PROBLEM TO SOLVE: Look through the data below for the line with "The height and width of the screenshot is (800, 1280).", and transcribe it exactly together with each line after it up to and including the line with "a new track". Give nothing else.

AVAILABLE DATA:
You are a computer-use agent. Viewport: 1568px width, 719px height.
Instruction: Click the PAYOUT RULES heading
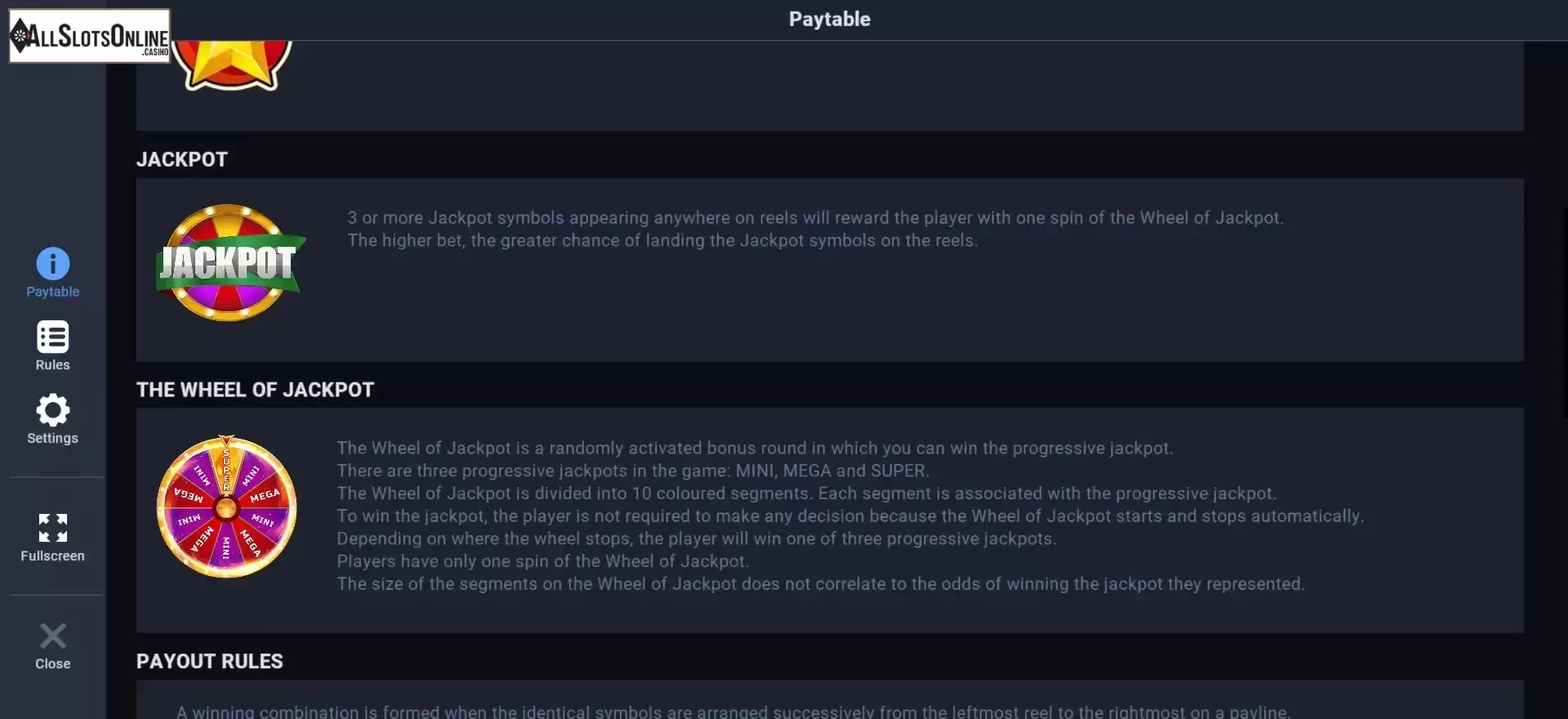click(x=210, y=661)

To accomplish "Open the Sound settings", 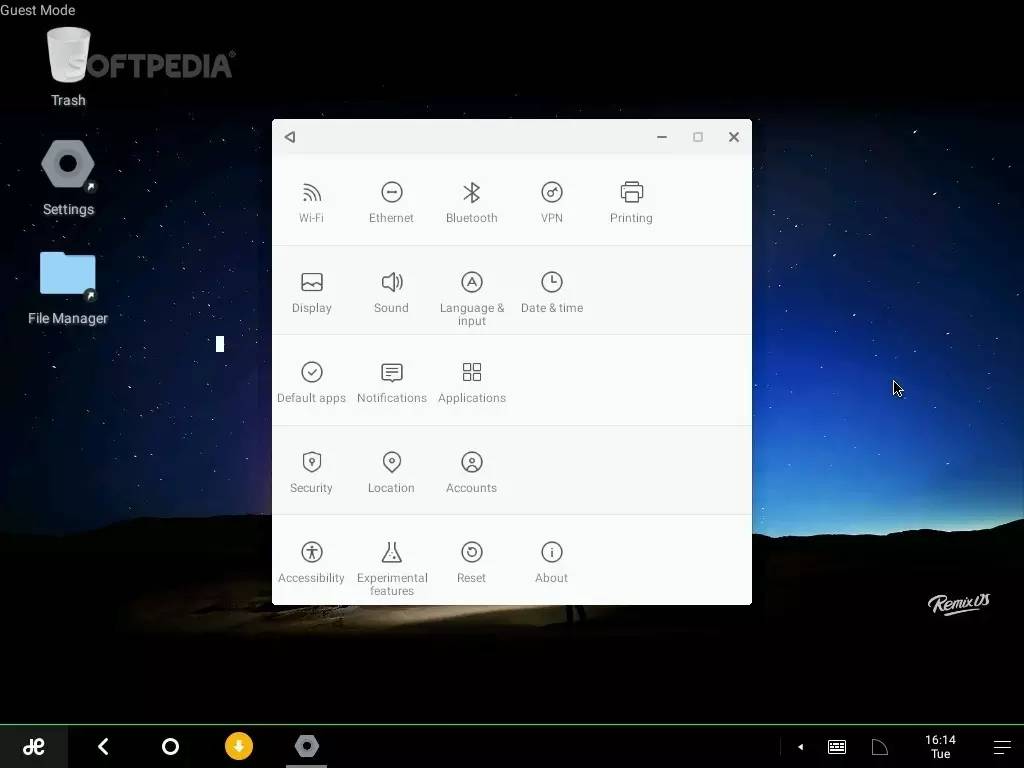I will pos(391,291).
==
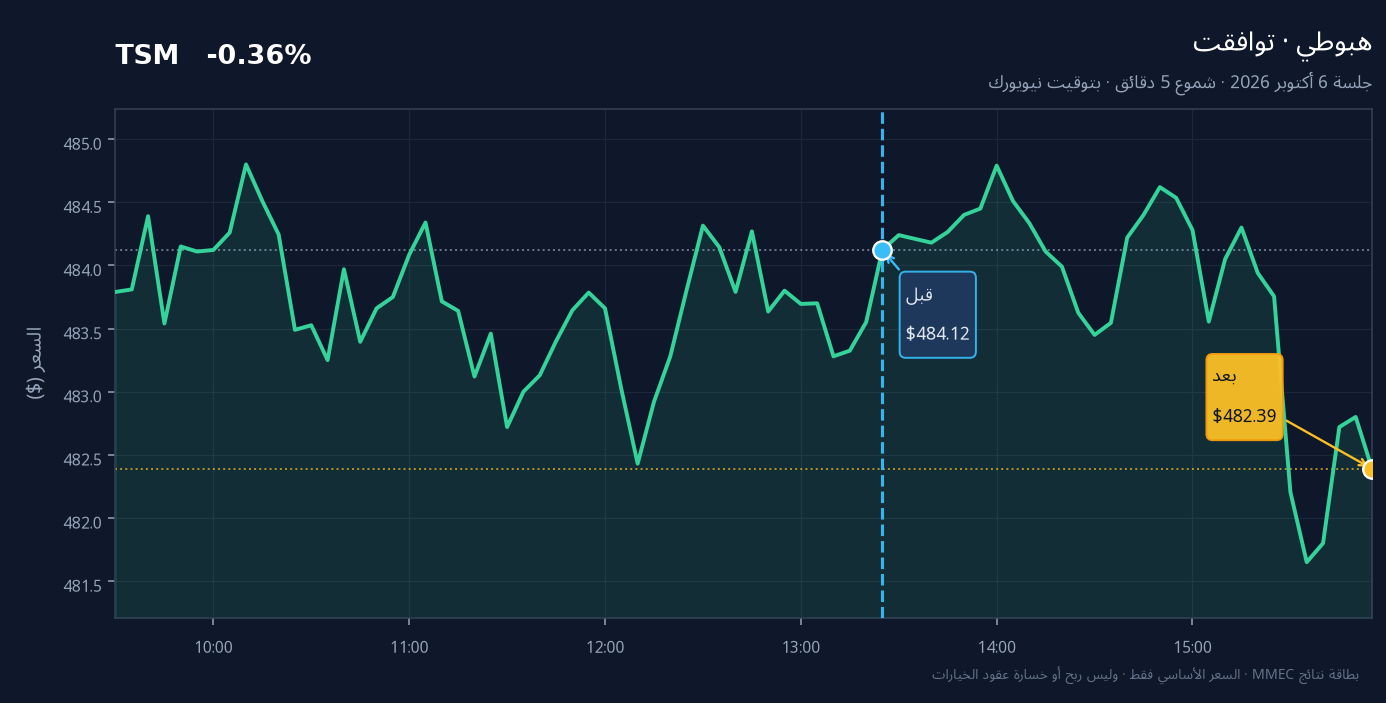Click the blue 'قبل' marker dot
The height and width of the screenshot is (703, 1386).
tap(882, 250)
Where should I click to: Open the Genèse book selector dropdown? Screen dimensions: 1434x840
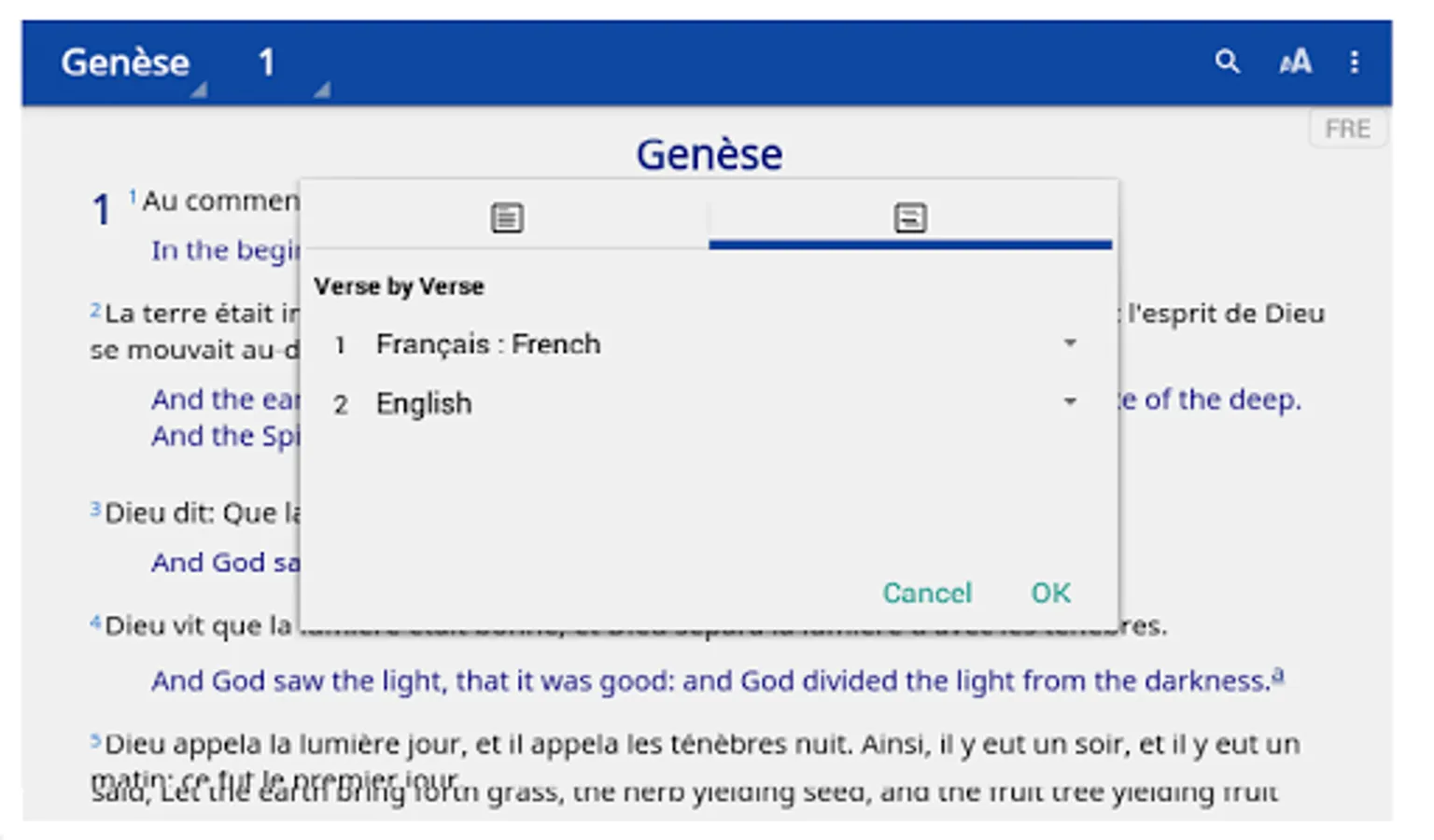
==
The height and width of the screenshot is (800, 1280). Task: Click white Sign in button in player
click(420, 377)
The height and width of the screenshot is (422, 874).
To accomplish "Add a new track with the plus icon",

PROBLEM SOLUTION:
The height and width of the screenshot is (800, 1280). Task: Click white Sign in button in player
click(420, 377)
The height and width of the screenshot is (422, 874).
To accomplish "Add a new track with the plus icon",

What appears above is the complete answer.